**WHAT IS REQUIRED:**
Reproduce the following lines verbatim.
##########
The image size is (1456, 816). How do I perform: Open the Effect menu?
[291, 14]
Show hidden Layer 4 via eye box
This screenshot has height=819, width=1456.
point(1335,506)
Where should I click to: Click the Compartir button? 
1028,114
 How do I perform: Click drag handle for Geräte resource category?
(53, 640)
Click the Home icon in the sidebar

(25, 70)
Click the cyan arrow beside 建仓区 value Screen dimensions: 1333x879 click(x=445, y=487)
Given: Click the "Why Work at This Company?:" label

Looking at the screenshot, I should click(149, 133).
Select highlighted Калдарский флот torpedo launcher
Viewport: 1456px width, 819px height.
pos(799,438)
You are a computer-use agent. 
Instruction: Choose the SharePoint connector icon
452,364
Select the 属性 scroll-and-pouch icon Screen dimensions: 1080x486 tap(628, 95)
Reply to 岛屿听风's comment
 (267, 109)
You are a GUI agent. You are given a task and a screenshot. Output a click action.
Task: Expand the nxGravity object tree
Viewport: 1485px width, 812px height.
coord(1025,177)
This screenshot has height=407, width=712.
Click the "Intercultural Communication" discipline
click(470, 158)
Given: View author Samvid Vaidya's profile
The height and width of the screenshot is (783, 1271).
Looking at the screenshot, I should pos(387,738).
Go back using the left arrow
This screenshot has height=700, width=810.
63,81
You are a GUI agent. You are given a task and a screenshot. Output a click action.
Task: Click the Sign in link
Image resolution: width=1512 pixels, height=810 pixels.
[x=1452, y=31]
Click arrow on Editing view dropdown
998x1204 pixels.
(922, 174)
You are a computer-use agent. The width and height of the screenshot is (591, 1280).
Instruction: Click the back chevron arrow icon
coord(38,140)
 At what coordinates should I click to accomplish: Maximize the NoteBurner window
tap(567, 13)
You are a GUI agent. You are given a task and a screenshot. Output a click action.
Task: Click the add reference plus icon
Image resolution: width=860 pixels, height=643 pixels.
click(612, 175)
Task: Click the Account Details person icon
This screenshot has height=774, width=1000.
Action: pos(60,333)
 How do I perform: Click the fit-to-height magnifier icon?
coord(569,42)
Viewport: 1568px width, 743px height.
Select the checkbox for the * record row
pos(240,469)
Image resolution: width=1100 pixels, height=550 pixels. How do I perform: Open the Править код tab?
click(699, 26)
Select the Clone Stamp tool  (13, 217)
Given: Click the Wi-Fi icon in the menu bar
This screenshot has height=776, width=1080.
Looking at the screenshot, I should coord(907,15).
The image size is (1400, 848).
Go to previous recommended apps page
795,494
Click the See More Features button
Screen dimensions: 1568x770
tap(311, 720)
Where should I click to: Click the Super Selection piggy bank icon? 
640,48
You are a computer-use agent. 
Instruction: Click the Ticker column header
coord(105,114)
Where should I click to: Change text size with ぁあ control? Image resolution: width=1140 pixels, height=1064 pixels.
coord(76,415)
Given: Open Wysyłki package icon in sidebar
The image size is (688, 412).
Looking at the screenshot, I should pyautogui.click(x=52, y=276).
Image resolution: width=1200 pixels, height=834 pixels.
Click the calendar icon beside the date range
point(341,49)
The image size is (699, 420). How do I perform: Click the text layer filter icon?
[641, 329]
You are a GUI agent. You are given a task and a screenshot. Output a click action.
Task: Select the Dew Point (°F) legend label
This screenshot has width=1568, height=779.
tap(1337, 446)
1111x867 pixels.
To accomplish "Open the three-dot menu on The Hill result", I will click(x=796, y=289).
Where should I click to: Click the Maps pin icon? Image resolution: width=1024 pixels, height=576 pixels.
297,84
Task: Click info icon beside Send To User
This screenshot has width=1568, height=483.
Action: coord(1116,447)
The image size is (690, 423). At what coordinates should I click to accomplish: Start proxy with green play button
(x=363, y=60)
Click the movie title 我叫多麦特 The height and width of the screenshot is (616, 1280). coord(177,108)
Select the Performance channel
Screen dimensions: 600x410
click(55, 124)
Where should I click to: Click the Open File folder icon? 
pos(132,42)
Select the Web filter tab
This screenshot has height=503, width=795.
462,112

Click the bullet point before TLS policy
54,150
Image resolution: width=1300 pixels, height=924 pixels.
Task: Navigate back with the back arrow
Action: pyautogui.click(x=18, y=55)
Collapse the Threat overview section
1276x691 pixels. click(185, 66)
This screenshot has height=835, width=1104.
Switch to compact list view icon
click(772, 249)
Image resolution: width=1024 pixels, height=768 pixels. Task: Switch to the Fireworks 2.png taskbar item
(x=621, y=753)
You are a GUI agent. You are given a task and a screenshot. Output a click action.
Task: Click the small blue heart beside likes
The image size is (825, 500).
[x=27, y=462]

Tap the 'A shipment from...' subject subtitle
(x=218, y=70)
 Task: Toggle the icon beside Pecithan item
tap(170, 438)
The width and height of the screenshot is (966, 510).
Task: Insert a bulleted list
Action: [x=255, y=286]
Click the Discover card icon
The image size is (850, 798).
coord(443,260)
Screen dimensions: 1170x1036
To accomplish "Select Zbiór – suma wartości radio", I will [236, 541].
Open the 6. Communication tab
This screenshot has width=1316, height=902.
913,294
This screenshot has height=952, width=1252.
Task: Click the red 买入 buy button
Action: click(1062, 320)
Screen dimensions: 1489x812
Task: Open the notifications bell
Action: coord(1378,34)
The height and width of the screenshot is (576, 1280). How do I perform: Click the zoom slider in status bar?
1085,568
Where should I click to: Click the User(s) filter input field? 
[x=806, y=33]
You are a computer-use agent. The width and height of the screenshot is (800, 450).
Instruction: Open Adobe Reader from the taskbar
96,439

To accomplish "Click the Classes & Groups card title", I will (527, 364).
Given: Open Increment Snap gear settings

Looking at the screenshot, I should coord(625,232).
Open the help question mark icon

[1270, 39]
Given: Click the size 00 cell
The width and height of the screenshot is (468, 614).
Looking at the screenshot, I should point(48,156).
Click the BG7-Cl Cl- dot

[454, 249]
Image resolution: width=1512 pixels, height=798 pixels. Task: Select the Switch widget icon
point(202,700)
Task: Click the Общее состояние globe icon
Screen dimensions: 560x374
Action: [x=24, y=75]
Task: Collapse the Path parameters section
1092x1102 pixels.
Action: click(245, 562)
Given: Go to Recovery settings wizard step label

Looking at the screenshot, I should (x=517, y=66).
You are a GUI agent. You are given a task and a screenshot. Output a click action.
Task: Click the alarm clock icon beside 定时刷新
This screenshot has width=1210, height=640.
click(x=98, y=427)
##########
**EXERCISE ANSWER:**
The image size is (1456, 816). How do I perform: Open the Effect menu?
[291, 14]
Show hidden Layer 4 via eye box
This screenshot has height=819, width=1456.
point(1335,506)
Where should I click to: Click the Compartir button? 
1028,114
 How do I perform: Click drag handle for Geräte resource category?
(53, 640)
Click the Home icon in the sidebar

(25, 70)
Click the cyan arrow beside 建仓区 value Screen dimensions: 1333x879 click(x=445, y=487)
Given: Click the "Why Work at This Company?:" label

Looking at the screenshot, I should click(149, 133).
Select highlighted Калдарский флот torpedo launcher
Viewport: 1456px width, 819px height.
pos(799,438)
You are a computer-use agent. 
Instruction: Choose the SharePoint connector icon
452,364
Select the 属性 scroll-and-pouch icon Screen dimensions: 1080x486 tap(628, 95)
Reply to 岛屿听风's comment
 (267, 109)
You are a GUI agent. You are given a task and a screenshot. Output a click action.
Task: Expand the nxGravity object tree
Viewport: 1485px width, 812px height.
coord(1025,177)
This screenshot has height=407, width=712.
Click the "Intercultural Communication" discipline
click(470, 158)
Given: View author Samvid Vaidya's profile
The height and width of the screenshot is (783, 1271).
Looking at the screenshot, I should pos(387,738).
Go back using the left arrow
This screenshot has height=700, width=810.
63,81
You are a GUI agent. You are given a task and a screenshot. Output a click action.
Task: Click the Sign in link
Image resolution: width=1512 pixels, height=810 pixels.
[x=1452, y=31]
Click arrow on Editing view dropdown
998x1204 pixels.
(922, 174)
You are a computer-use agent. The width and height of the screenshot is (591, 1280).
Instruction: Click the back chevron arrow icon
coord(38,140)
 At what coordinates should I click to accomplish: Maximize the NoteBurner window
tap(567, 13)
You are a GUI agent. You are given a task and a screenshot. Output a click action.
Task: Click the add reference plus icon
Image resolution: width=860 pixels, height=643 pixels.
click(612, 175)
Task: Click the Account Details person icon
This screenshot has height=774, width=1000.
Action: pos(60,333)
 How do I perform: Click the fit-to-height magnifier icon?
coord(569,42)
Viewport: 1568px width, 743px height.
Select the checkbox for the * record row
pos(240,469)
Image resolution: width=1100 pixels, height=550 pixels. How do I perform: Open the Править код tab?
click(699, 26)
Select the Clone Stamp tool  (13, 217)
Given: Click the Wi-Fi icon in the menu bar
This screenshot has height=776, width=1080.
Looking at the screenshot, I should coord(907,15).
The image size is (1400, 848).
Go to previous recommended apps page
795,494
Click the See More Features button
Screen dimensions: 1568x770
tap(311, 720)
Where should I click to: Click the Super Selection piggy bank icon? 
640,48
You are a computer-use agent. 
Instruction: Click the Ticker column header
coord(105,114)
Where should I click to: Change text size with ぁあ control? Image resolution: width=1140 pixels, height=1064 pixels.
coord(76,415)
Given: Open Wysyłki package icon in sidebar
The image size is (688, 412).
Looking at the screenshot, I should pyautogui.click(x=52, y=276).
Image resolution: width=1200 pixels, height=834 pixels.
Click the calendar icon beside the date range
point(341,49)
The image size is (699, 420). How do I perform: Click the text layer filter icon?
[641, 329]
You are a GUI agent. You are given a task and a screenshot. Output a click action.
Task: Select the Dew Point (°F) legend label
This screenshot has width=1568, height=779.
tap(1337, 446)
1111x867 pixels.
To accomplish "Open the three-dot menu on The Hill result", I will click(x=796, y=289).
Where should I click to: Click the Maps pin icon? Image resolution: width=1024 pixels, height=576 pixels.
297,84
Task: Click info icon beside Send To User
This screenshot has width=1568, height=483.
Action: coord(1116,447)
The image size is (690, 423). At what coordinates should I click to accomplish: Start proxy with green play button
(x=363, y=60)
Click the movie title 我叫多麦特 The height and width of the screenshot is (616, 1280). coord(177,108)
Select the Performance channel
Screen dimensions: 600x410
click(55, 124)
Where should I click to: Click the Open File folder icon? 
pos(132,42)
Select the Web filter tab
This screenshot has height=503, width=795.
462,112

Click the bullet point before TLS policy
54,150
Image resolution: width=1300 pixels, height=924 pixels.
Task: Navigate back with the back arrow
Action: pyautogui.click(x=18, y=55)
Collapse the Threat overview section
1276x691 pixels. click(185, 66)
This screenshot has height=835, width=1104.
Switch to compact list view icon
click(772, 249)
Image resolution: width=1024 pixels, height=768 pixels. Task: Switch to the Fireworks 2.png taskbar item
(x=621, y=753)
You are a GUI agent. You are given a task and a screenshot. Output a click action.
Task: Click the small blue heart beside likes
The image size is (825, 500).
[x=27, y=462]

Tap the 'A shipment from...' subject subtitle
(x=218, y=70)
 Task: Toggle the icon beside Pecithan item
tap(170, 438)
The width and height of the screenshot is (966, 510).
Task: Insert a bulleted list
Action: [x=255, y=286]
Click the Discover card icon
The image size is (850, 798).
coord(443,260)
Screen dimensions: 1170x1036
To accomplish "Select Zbiór – suma wartości radio", I will [236, 541].
Open the 6. Communication tab
This screenshot has width=1316, height=902.
913,294
This screenshot has height=952, width=1252.
Task: Click the red 买入 buy button
Action: click(1062, 320)
Screen dimensions: 1489x812
Task: Open the notifications bell
Action: coord(1378,34)
The height and width of the screenshot is (576, 1280). How do I perform: Click the zoom slider in status bar?
1085,568
Where should I click to: Click the User(s) filter input field? 
[x=806, y=33]
You are a computer-use agent. The width and height of the screenshot is (800, 450).
Instruction: Open Adobe Reader from the taskbar
96,439

To accomplish "Click the Classes & Groups card title", I will (527, 364).
Given: Open Increment Snap gear settings

Looking at the screenshot, I should coord(625,232).
Open the help question mark icon

[1270, 39]
Given: Click the size 00 cell
The width and height of the screenshot is (468, 614).
Looking at the screenshot, I should point(48,156).
Click the BG7-Cl Cl- dot

[454, 249]
Image resolution: width=1512 pixels, height=798 pixels. Task: Select the Switch widget icon
point(202,700)
Task: Click the Общее состояние globe icon
Screen dimensions: 560x374
Action: [x=24, y=75]
Task: Collapse the Path parameters section
1092x1102 pixels.
Action: click(245, 562)
Given: Go to Recovery settings wizard step label

Looking at the screenshot, I should (x=517, y=66).
You are a GUI agent. You are given a task and a screenshot. Output a click action.
Task: Click the alarm clock icon beside 定时刷新
This screenshot has width=1210, height=640.
click(x=98, y=427)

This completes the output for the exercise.